##### Verilen liste #####
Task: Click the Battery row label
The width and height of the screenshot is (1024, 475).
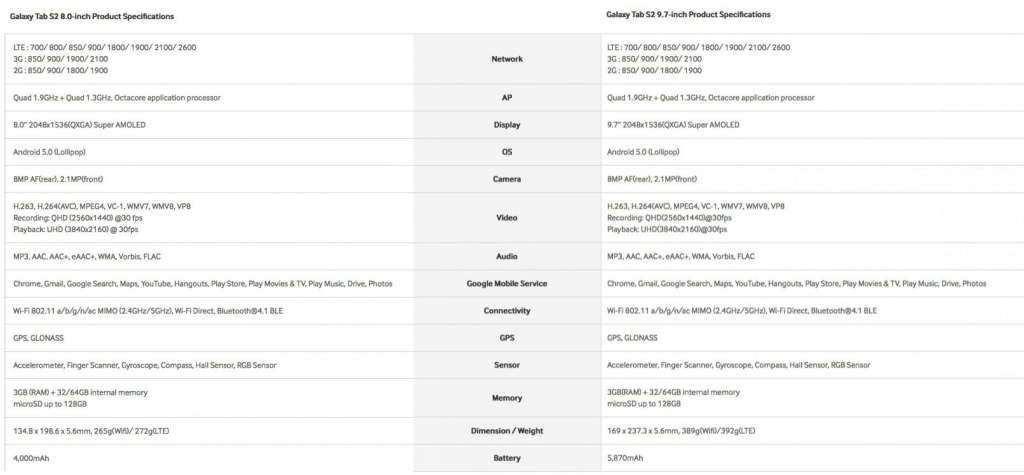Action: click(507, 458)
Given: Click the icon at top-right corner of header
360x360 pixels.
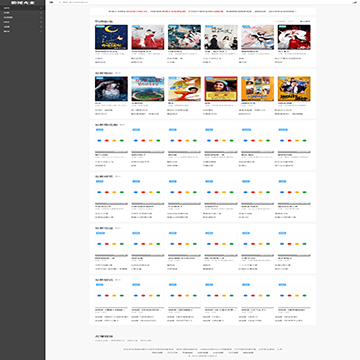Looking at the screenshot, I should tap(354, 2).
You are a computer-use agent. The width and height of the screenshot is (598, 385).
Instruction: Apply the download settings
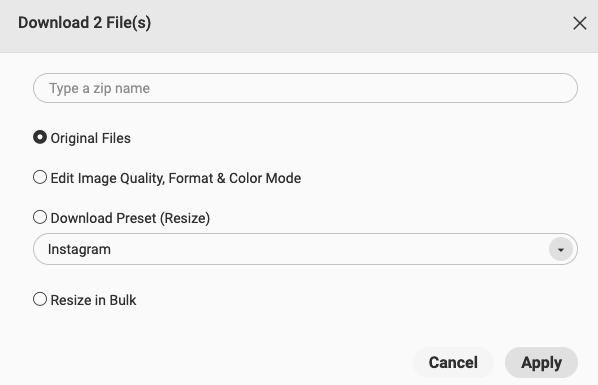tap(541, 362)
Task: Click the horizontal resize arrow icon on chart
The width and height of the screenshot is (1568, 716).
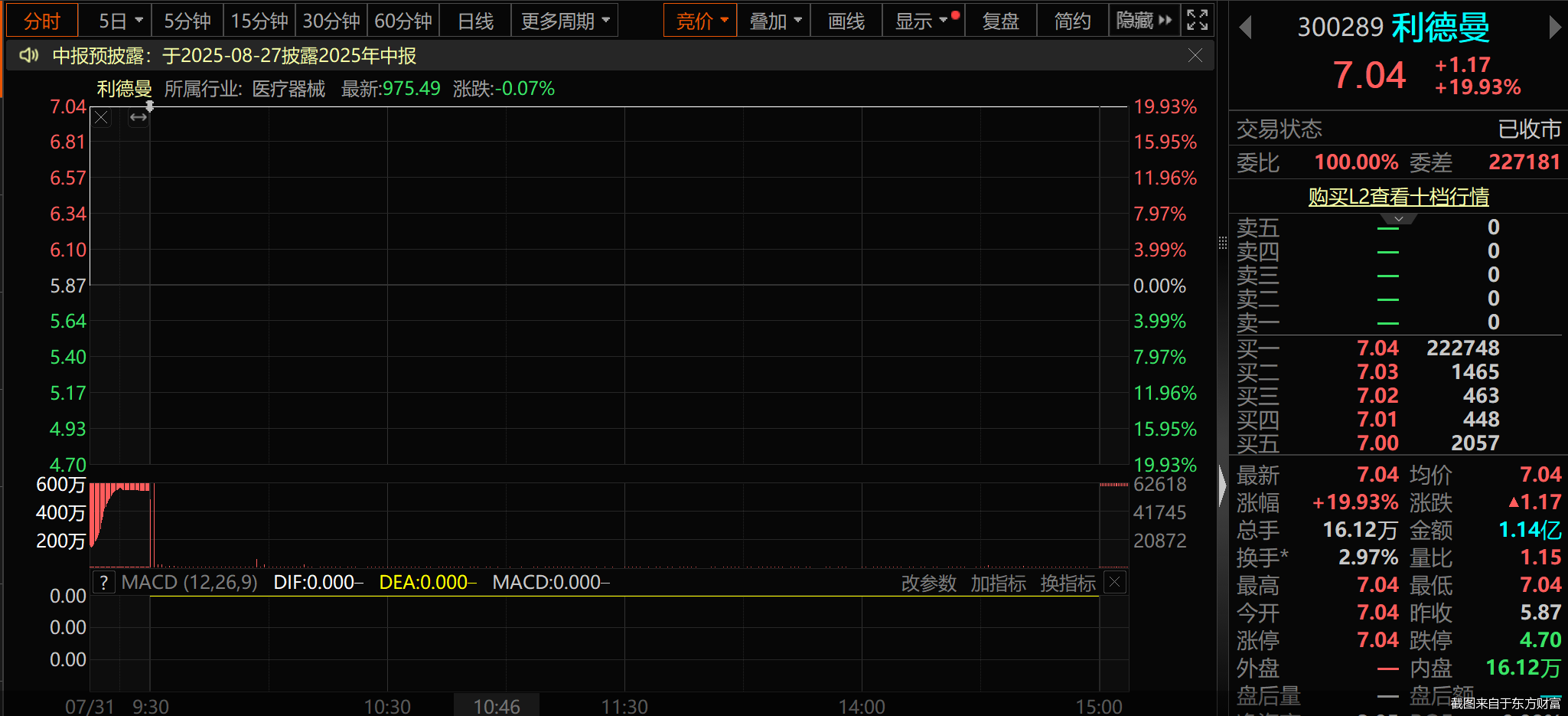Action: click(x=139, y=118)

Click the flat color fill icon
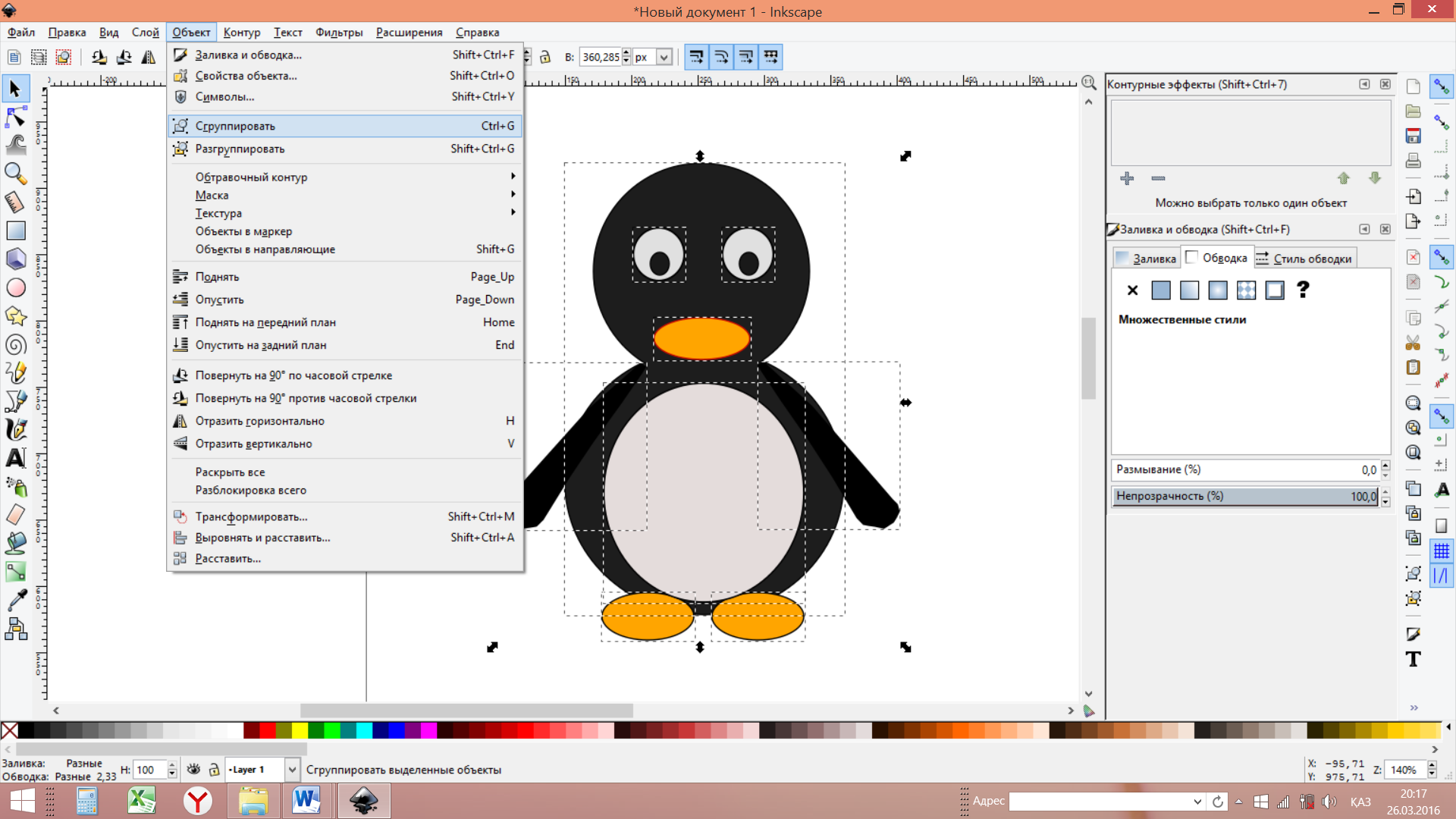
#####
Yapılacak görev:
Yukarıdaki listenin tamamını, her satırı ayrı bir dize olacak biçimde bir JSON dizisi olarak yaz. Boş satırları ve resimleri yanıta katma.

Görev yanıtı:
[
  "Task: Click the Battery row label",
  "The width and height of the screenshot is (1024, 475).",
  "Action: click(507, 458)",
  "Given: Click the icon at top-right corner of header",
  "360x360 pixels.",
  "Looking at the screenshot, I should tap(354, 2).",
  "You are a computer-use agent. The width and height of the screenshot is (598, 385).",
  "Instruction: Apply the download settings",
  "tap(541, 362)",
  "Task: Click the horizontal resize arrow icon on chart",
  "The width and height of the screenshot is (1568, 716).",
  "Action: click(x=139, y=118)",
  "Click the flat color fill icon"
]